No jab, no job. What challenges does this present for management?
As the UK starts to re-open businesses and the vaccination programme extends to include younger age groups, leaders need to consider what implications this could mean for their workforce.
There has been talk of a ‘vaccine passport’ to allow foreign travel, but can an employer forcibly require employees to have a COVID-19 vaccination?
On the one hand, employers have an obligation to ensure the health and wellbeing of their employees whilst they’re at work, but employees also have a duty of care to co-operate with their employer and make sure they’re mitigating any risks to their own health and to the health of their colleagues.
So, if you’re faced with staff members who refuse to have the vaccine, what risks should you consider?
Here’s what the legal experts at our sister company, Halborns, employment law specialists say:
- Possible breach of implied duty of trust and confidence – Forcing an employee to have the vaccine could be considered a breach of trust and confidence (implied in every employment relationship), entitling the employee to resign and bring a constructive unfair dismissal claim. As those within the NHS aren’t being forced to have the vaccine, it is unlikely a tribunal will sympathise with arguments that the vaccination was an absolute requirement of the role.
- Significant risks of discrimination – Those with allergies, who are pregnant or breastfeeding, or of a particular religious belief (along with other legally protected groups) will not be able to agree to the vaccination. Job losses as a result are unlikely to be capable of justification.
- Damage to reputation – We’re likely to see significant litigation against those employers forcing employees to have the vaccination. You could well make the headlines if you insist on the vaccination for all employees.
- Health and safety claims – If there are health issues as a result of the vaccine, personal injury claims against you are possible! Check your insurance to ensure you’re covered.
Short of insisting that employees are vaccinated, which could land you in dangerous territory, what can you do?
- Lead by example – Ask your leadership team to get vaccinated first and to share their experience with your colleagues.
- Be clear on your purpose – Sharing with your employees why getting the vaccine matters to your business is important. For example, if you’re in a sector that works with those classed as clinically extremely vulnerable, explain the risks that failing to get vaccinated might have.
- Care personally – If colleagues are telling you that they’re not willing to be vaccinated, ask managers to take the time to speak with them and find out why. By investing the time to care personally, you may be able to understand their concerns and reassure them.
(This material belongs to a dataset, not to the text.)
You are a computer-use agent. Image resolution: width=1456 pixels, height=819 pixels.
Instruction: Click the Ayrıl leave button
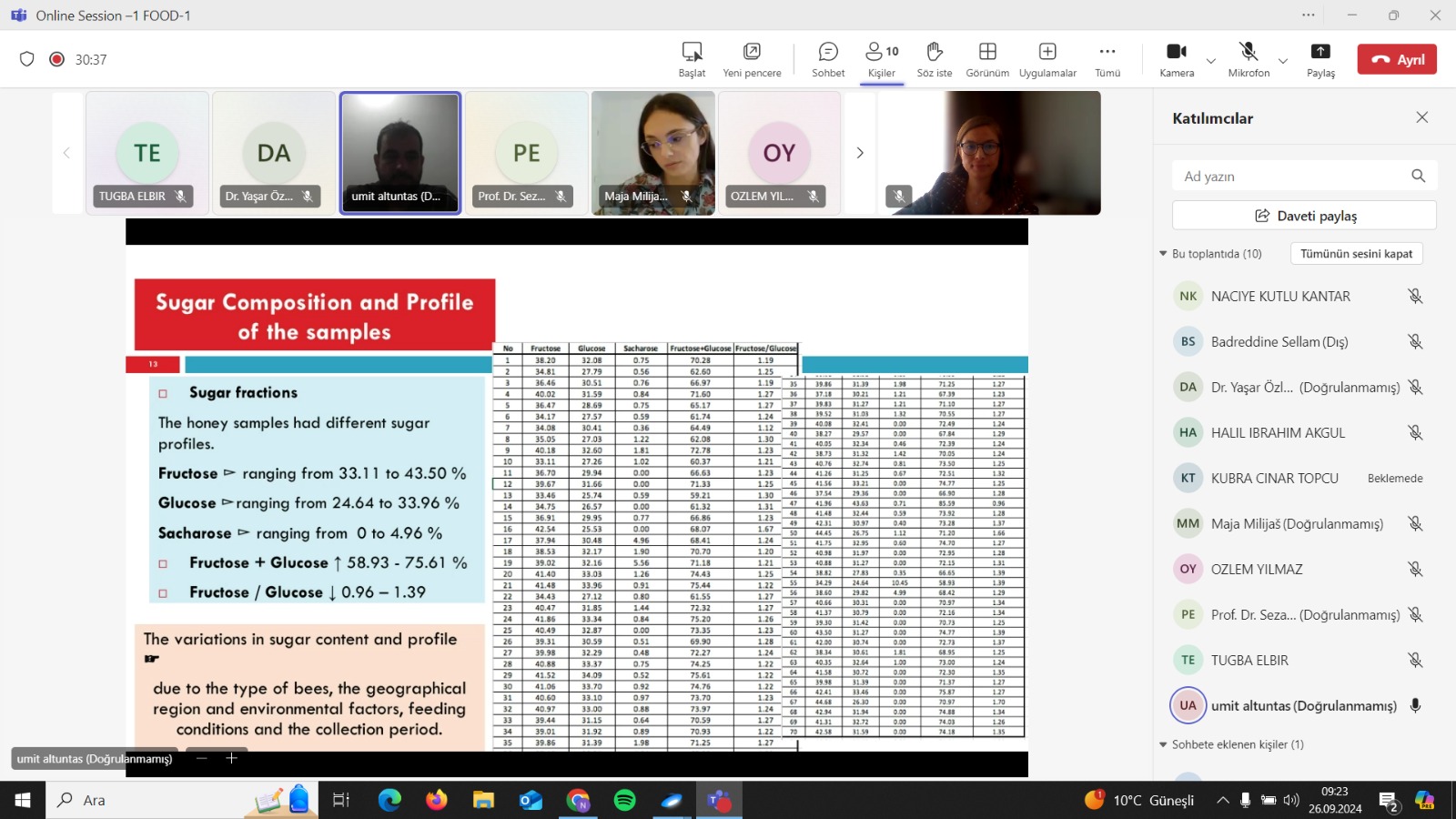1397,59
- Control the message – Create your own fact-based communications to share internally and promote the benefits of the vaccine both on a personal and business level.
It’s important to note that the work environment should already be COVID secure and provide sufficient space for employees to social distance, so having one member of staff who refuses the vaccine should only become a serious problem if COVID-secure measures aren’t in place.